(ASSIGNED TASK) All of the records must be restated exactly, with every line complete.

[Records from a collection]

────────────────────

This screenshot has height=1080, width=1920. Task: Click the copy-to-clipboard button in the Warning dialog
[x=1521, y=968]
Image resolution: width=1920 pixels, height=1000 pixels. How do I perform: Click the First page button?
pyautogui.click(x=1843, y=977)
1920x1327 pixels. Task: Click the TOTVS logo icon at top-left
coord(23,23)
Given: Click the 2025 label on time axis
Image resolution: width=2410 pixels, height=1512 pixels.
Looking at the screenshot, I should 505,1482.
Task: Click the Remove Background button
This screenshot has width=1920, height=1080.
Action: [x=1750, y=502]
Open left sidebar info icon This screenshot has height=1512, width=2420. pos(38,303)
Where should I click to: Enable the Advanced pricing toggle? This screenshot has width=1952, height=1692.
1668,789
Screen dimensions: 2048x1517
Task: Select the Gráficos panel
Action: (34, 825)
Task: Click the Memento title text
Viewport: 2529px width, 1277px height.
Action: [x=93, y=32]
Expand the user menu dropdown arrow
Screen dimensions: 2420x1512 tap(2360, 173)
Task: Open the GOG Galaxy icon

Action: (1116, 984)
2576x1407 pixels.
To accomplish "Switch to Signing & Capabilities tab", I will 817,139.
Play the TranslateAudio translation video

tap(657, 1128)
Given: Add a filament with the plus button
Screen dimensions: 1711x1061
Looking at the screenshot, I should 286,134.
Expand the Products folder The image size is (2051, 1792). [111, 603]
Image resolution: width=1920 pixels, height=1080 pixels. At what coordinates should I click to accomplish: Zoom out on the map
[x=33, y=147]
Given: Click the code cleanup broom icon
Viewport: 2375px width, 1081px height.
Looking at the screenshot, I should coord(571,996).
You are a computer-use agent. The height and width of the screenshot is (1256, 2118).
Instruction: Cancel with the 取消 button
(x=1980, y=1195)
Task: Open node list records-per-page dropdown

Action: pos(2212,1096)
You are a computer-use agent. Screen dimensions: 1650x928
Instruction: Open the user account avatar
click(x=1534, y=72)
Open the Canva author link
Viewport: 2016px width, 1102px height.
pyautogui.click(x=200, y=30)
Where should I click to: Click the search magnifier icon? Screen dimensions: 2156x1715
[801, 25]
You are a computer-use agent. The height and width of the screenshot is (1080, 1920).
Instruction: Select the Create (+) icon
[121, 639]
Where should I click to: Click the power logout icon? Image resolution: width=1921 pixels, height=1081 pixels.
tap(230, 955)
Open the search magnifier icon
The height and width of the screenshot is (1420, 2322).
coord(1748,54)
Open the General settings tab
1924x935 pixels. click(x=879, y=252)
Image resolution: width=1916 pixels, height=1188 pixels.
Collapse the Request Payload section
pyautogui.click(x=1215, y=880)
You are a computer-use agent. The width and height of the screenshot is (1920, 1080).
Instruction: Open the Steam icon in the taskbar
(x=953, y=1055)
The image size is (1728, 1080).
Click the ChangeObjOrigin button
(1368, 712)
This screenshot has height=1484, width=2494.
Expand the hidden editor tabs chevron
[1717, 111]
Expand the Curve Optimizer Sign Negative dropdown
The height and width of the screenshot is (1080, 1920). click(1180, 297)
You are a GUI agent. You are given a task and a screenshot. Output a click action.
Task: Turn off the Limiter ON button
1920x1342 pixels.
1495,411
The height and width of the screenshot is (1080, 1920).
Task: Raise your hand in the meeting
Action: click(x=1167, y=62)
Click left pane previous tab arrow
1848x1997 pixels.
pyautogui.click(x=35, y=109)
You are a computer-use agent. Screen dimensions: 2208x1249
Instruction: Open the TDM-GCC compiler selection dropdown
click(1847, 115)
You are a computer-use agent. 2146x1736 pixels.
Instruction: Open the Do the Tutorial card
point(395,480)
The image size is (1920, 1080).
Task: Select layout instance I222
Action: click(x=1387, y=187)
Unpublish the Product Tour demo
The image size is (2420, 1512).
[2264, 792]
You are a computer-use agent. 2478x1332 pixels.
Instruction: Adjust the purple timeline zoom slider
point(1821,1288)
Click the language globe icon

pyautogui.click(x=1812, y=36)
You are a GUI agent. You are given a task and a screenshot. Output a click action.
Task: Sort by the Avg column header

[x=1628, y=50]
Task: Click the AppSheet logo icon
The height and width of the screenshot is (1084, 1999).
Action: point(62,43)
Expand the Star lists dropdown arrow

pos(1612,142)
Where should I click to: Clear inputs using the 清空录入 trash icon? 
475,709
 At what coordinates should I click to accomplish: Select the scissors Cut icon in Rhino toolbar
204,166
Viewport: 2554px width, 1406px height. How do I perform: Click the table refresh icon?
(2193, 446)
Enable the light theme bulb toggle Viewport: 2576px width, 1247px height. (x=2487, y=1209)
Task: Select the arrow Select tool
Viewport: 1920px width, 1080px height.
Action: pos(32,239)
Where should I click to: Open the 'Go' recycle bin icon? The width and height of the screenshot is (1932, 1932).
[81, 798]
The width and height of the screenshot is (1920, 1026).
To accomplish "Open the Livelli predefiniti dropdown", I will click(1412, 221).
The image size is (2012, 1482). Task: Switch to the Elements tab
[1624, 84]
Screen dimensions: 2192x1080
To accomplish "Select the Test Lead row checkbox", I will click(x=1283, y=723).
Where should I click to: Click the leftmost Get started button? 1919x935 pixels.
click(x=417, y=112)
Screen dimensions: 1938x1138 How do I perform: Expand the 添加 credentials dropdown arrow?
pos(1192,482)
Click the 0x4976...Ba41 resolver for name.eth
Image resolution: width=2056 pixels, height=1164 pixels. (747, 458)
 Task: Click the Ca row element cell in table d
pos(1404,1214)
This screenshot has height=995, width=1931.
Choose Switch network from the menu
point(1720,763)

────────────────────

(EXERCISE RESPONSE)
This screenshot has height=1080, width=1920. Task: Click the copy-to-clipboard button in the Warning dialog
[x=1521, y=968]
Image resolution: width=1920 pixels, height=1000 pixels. How do I perform: Click the First page button?
pyautogui.click(x=1843, y=977)
1920x1327 pixels. Task: Click the TOTVS logo icon at top-left
coord(23,23)
Given: Click the 2025 label on time axis
Image resolution: width=2410 pixels, height=1512 pixels.
Looking at the screenshot, I should 505,1482.
Task: Click the Remove Background button
This screenshot has width=1920, height=1080.
Action: [x=1750, y=502]
Open left sidebar info icon This screenshot has height=1512, width=2420. pos(38,303)
Where should I click to: Enable the Advanced pricing toggle? This screenshot has width=1952, height=1692.
1668,789
Screen dimensions: 2048x1517
Task: Select the Gráficos panel
Action: (34, 825)
Task: Click the Memento title text
Viewport: 2529px width, 1277px height.
Action: [x=93, y=32]
Expand the user menu dropdown arrow
Screen dimensions: 2420x1512 tap(2360, 173)
Task: Open the GOG Galaxy icon

Action: (1116, 984)
2576x1407 pixels.
To accomplish "Switch to Signing & Capabilities tab", I will 817,139.
Play the TranslateAudio translation video

tap(657, 1128)
Given: Add a filament with the plus button
Screen dimensions: 1711x1061
Looking at the screenshot, I should 286,134.
Expand the Products folder The image size is (2051, 1792). [111, 603]
Image resolution: width=1920 pixels, height=1080 pixels. At what coordinates should I click to accomplish: Zoom out on the map
[x=33, y=147]
Given: Click the code cleanup broom icon
Viewport: 2375px width, 1081px height.
Looking at the screenshot, I should coord(571,996).
You are a computer-use agent. The height and width of the screenshot is (1256, 2118).
Instruction: Cancel with the 取消 button
(x=1980, y=1195)
Task: Open node list records-per-page dropdown

Action: pos(2212,1096)
You are a computer-use agent. Screen dimensions: 1650x928
Instruction: Open the user account avatar
click(x=1534, y=72)
Open the Canva author link
Viewport: 2016px width, 1102px height.
pyautogui.click(x=200, y=30)
Where should I click to: Click the search magnifier icon? Screen dimensions: 2156x1715
[801, 25]
You are a computer-use agent. The height and width of the screenshot is (1080, 1920).
Instruction: Select the Create (+) icon
[121, 639]
Where should I click to: Click the power logout icon? Image resolution: width=1921 pixels, height=1081 pixels.
tap(230, 955)
Open the search magnifier icon
The height and width of the screenshot is (1420, 2322).
coord(1748,54)
Open the General settings tab
1924x935 pixels. click(x=879, y=252)
Image resolution: width=1916 pixels, height=1188 pixels.
Collapse the Request Payload section
pyautogui.click(x=1215, y=880)
You are a computer-use agent. The width and height of the screenshot is (1920, 1080).
Instruction: Open the Steam icon in the taskbar
(x=953, y=1055)
The image size is (1728, 1080).
Click the ChangeObjOrigin button
(1368, 712)
This screenshot has height=1484, width=2494.
Expand the hidden editor tabs chevron
[1717, 111]
Expand the Curve Optimizer Sign Negative dropdown
The height and width of the screenshot is (1080, 1920). click(1180, 297)
You are a GUI agent. You are given a task and a screenshot. Output a click action.
Task: Turn off the Limiter ON button
1920x1342 pixels.
1495,411
The height and width of the screenshot is (1080, 1920).
Task: Raise your hand in the meeting
Action: click(x=1167, y=62)
Click left pane previous tab arrow
1848x1997 pixels.
pyautogui.click(x=35, y=109)
You are a computer-use agent. Screen dimensions: 2208x1249
Instruction: Open the TDM-GCC compiler selection dropdown
click(1847, 115)
You are a computer-use agent. 2146x1736 pixels.
Instruction: Open the Do the Tutorial card
point(395,480)
The image size is (1920, 1080).
Task: Select layout instance I222
Action: click(x=1387, y=187)
Unpublish the Product Tour demo
The image size is (2420, 1512).
[2264, 792]
You are a computer-use agent. 2478x1332 pixels.
Instruction: Adjust the purple timeline zoom slider
point(1821,1288)
Click the language globe icon

pyautogui.click(x=1812, y=36)
You are a GUI agent. You are given a task and a screenshot. Output a click action.
Task: Sort by the Avg column header

[x=1628, y=50]
Task: Click the AppSheet logo icon
The height and width of the screenshot is (1084, 1999).
Action: point(62,43)
Expand the Star lists dropdown arrow

pos(1612,142)
Where should I click to: Clear inputs using the 清空录入 trash icon? 
475,709
 At what coordinates should I click to accomplish: Select the scissors Cut icon in Rhino toolbar
204,166
Viewport: 2554px width, 1406px height. How do I perform: Click the table refresh icon?
(2193, 446)
Enable the light theme bulb toggle Viewport: 2576px width, 1247px height. (x=2487, y=1209)
Task: Select the arrow Select tool
Viewport: 1920px width, 1080px height.
Action: pos(32,239)
Where should I click to: Open the 'Go' recycle bin icon? The width and height of the screenshot is (1932, 1932).
[81, 798]
The width and height of the screenshot is (1920, 1026).
To accomplish "Open the Livelli predefiniti dropdown", I will click(1412, 221).
The image size is (2012, 1482). Task: Switch to the Elements tab
[1624, 84]
Screen dimensions: 2192x1080
To accomplish "Select the Test Lead row checkbox", I will click(x=1283, y=723).
Where should I click to: Click the leftmost Get started button? 1919x935 pixels.
click(x=417, y=112)
Screen dimensions: 1938x1138 How do I perform: Expand the 添加 credentials dropdown arrow?
pos(1192,482)
Click the 0x4976...Ba41 resolver for name.eth
Image resolution: width=2056 pixels, height=1164 pixels. (747, 458)
 Task: Click the Ca row element cell in table d
pos(1404,1214)
This screenshot has height=995, width=1931.
Choose Switch network from the menu
point(1720,763)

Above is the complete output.